WORK ITEM:
Taking the listing below, restate word for word each line from the line with "Contact Us (22, 2371)" to the line with "Disclaimer (21, 2524)", ends included, and stop there.

DATA IN THIS EXERCISE:
◆ ◆ ◆ ◆ ◆
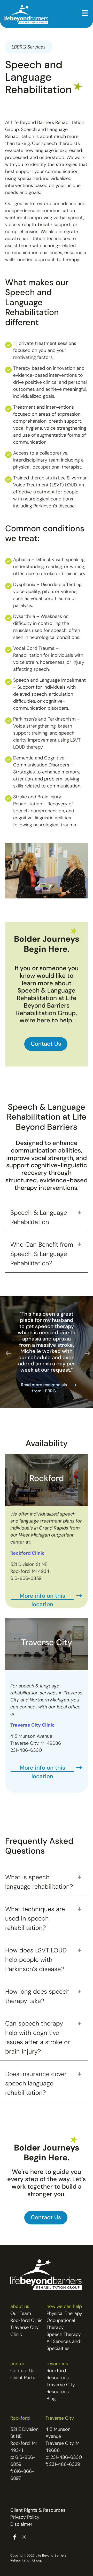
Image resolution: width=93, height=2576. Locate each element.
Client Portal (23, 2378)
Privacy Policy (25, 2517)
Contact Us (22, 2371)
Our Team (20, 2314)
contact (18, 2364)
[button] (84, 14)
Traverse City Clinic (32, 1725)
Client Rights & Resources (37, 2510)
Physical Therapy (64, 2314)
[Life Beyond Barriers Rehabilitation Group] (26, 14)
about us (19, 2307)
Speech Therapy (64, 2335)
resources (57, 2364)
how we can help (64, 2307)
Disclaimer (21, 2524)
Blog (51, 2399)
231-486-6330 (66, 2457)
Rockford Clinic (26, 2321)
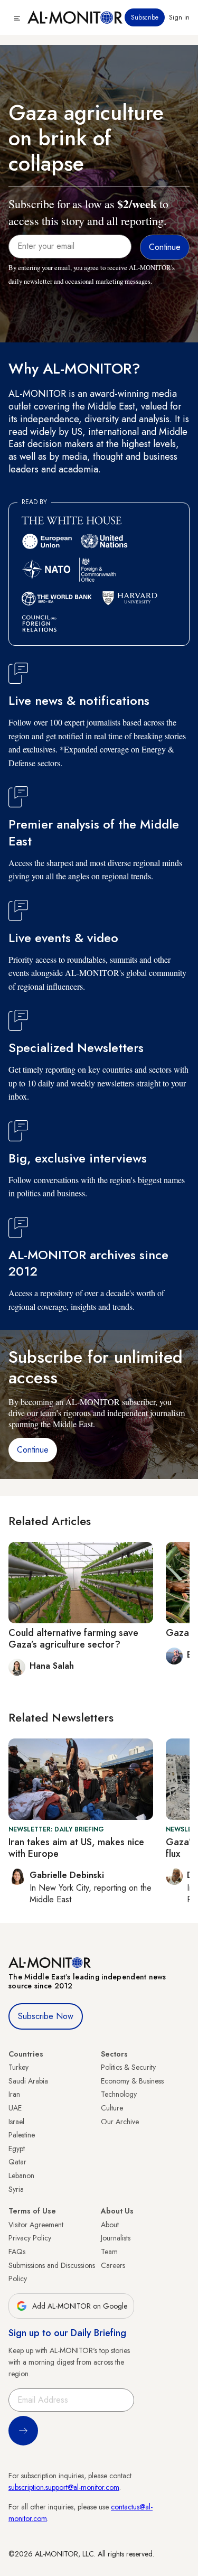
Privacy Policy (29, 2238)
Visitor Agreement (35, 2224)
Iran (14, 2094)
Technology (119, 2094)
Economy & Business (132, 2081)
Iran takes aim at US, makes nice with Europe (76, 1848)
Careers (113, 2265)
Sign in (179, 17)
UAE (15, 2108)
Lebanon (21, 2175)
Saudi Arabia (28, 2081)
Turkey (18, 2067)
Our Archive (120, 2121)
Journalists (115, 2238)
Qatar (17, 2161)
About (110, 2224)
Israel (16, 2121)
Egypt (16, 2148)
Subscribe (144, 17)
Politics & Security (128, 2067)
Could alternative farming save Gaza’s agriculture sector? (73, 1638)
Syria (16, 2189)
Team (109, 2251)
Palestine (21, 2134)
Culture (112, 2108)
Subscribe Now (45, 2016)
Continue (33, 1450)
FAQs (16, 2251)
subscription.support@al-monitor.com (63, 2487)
◆ ◆ ◆ ◆ ◆
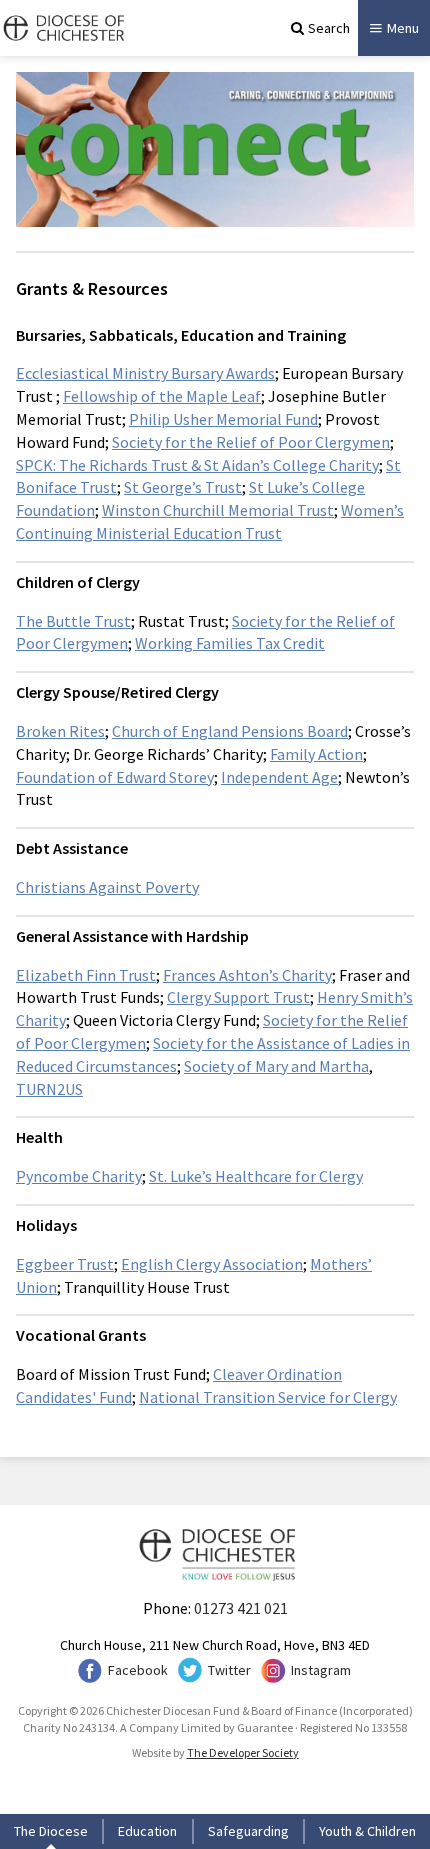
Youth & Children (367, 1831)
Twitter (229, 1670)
◆ ◆ ◆ ◆ ◆
OUTPUT BELOW:
Contact Us (22, 2371)
Our Team (20, 2314)
contact (18, 2364)
[button] (84, 14)
Traverse City Clinic (32, 1725)
Client Rights & Resources (37, 2510)
Physical Therapy (64, 2314)
[Life Beyond Barriers Rehabilitation Group] (26, 14)
about us (19, 2307)
Speech Therapy (64, 2335)
resources (57, 2364)
how we can help (64, 2307)
Disclaimer (21, 2524)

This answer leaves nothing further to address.